How Do We Know the Bible Was Not Changed?

This question often comes up in conversations about Scripture. People ask, sometimes with good intentions and sometimes with suspicion, whether the Bible has been changed over time. The short answer is no—but let us look at it from a common-sense angle.

First, if someone claims that the Bible has been changed, then the burden of proof is on that person. It is easy to make accusations. It is much harder to provide evidence. And to this day, no one has produced solid, verifiable proof showing who changed the Bible, when it was changed, or how it was changed in a way that altered its core message.

Second, we must consider something very important that is often overlooked. If someone had actually changed the Bible, especially over centuries of copying and translation, would they not have fixed the parts that appear difficult, confusing, or inconsistent? If someone had the power to edit or rewrite Scripture, would they not clean up every detail to make it perfect in the eyes of modern readers?

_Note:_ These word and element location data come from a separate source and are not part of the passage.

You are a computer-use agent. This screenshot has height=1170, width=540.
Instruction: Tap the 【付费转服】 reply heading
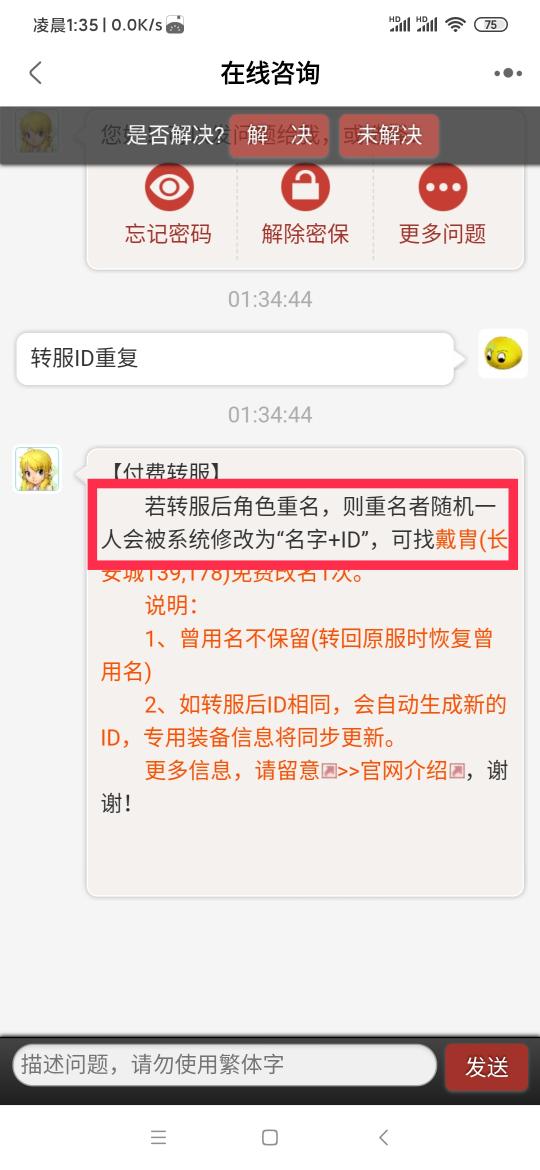[x=161, y=471]
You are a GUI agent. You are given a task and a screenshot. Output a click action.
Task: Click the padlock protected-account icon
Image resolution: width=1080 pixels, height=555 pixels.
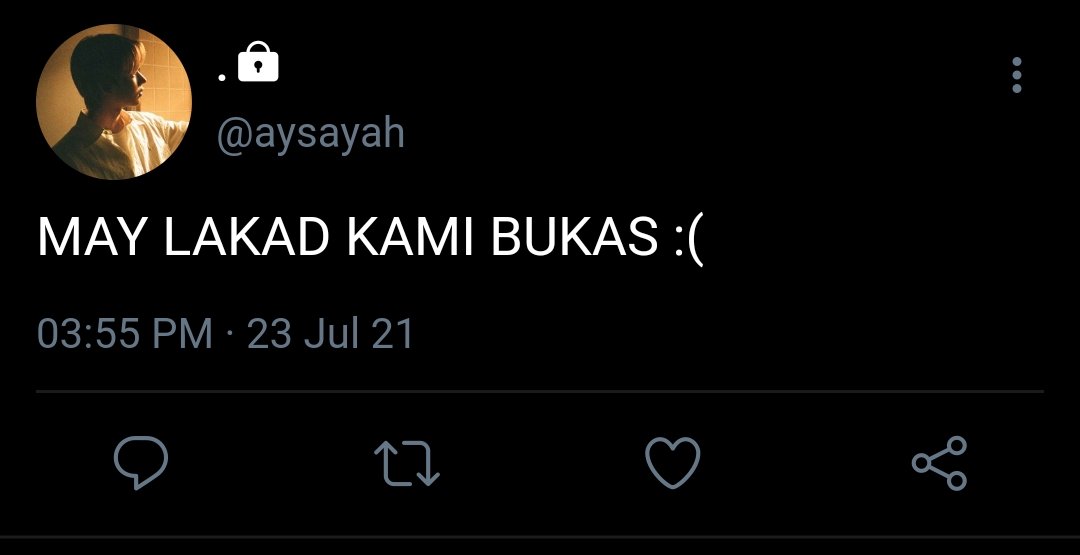coord(258,61)
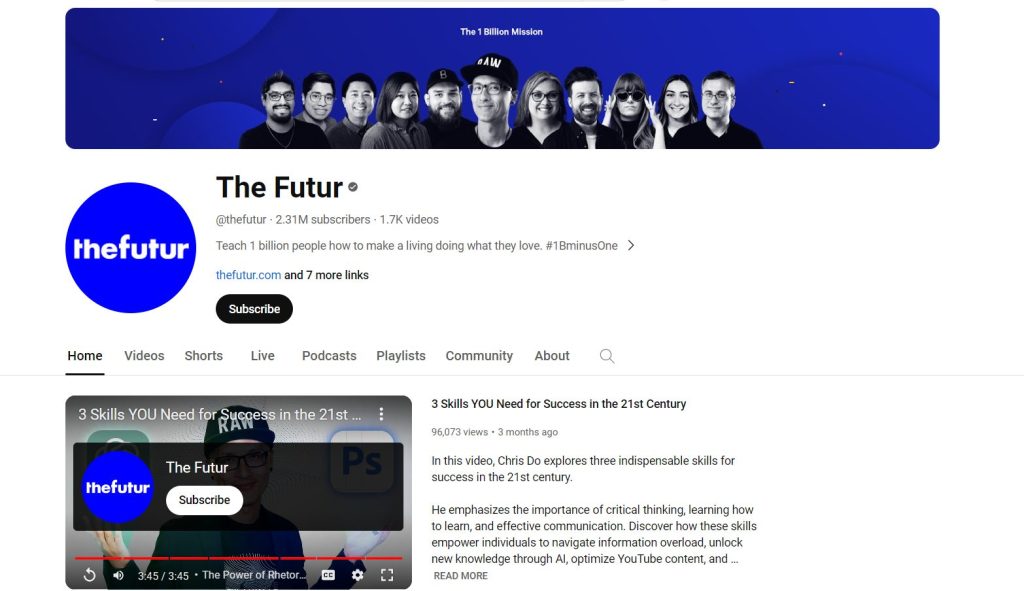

Take for example the so-called contradictions in numbers, genealogies, or accounts in the Gospels. These have been discussed in the post “Are There Any Contradictions in the Bible?” If the Bible had truly been edited or corrupted over time, surely those doing the changing would have smoothed out the variations. But that did not happen. Why? Because no one changed it.

This point builds on what was also covered in “Is the Bible Corrupted Over Time?” The evidence consistently shows preservation, not distortion.

What we see instead is a consistent message preserved through generations, even with minor textual variations that actually prove nothing was hidden. These are signs of honesty, not corruption.

The same argument applies to the supposed hard teachings or uncomfortable moments in Scripture. They remain untouched because the goal was not to manipulate but to preserve.

So how do we know the Bible was not changed? Because no one has shown otherwise, and because the things critics point to as flaws are the very things that would have been removed—if it really had been altered.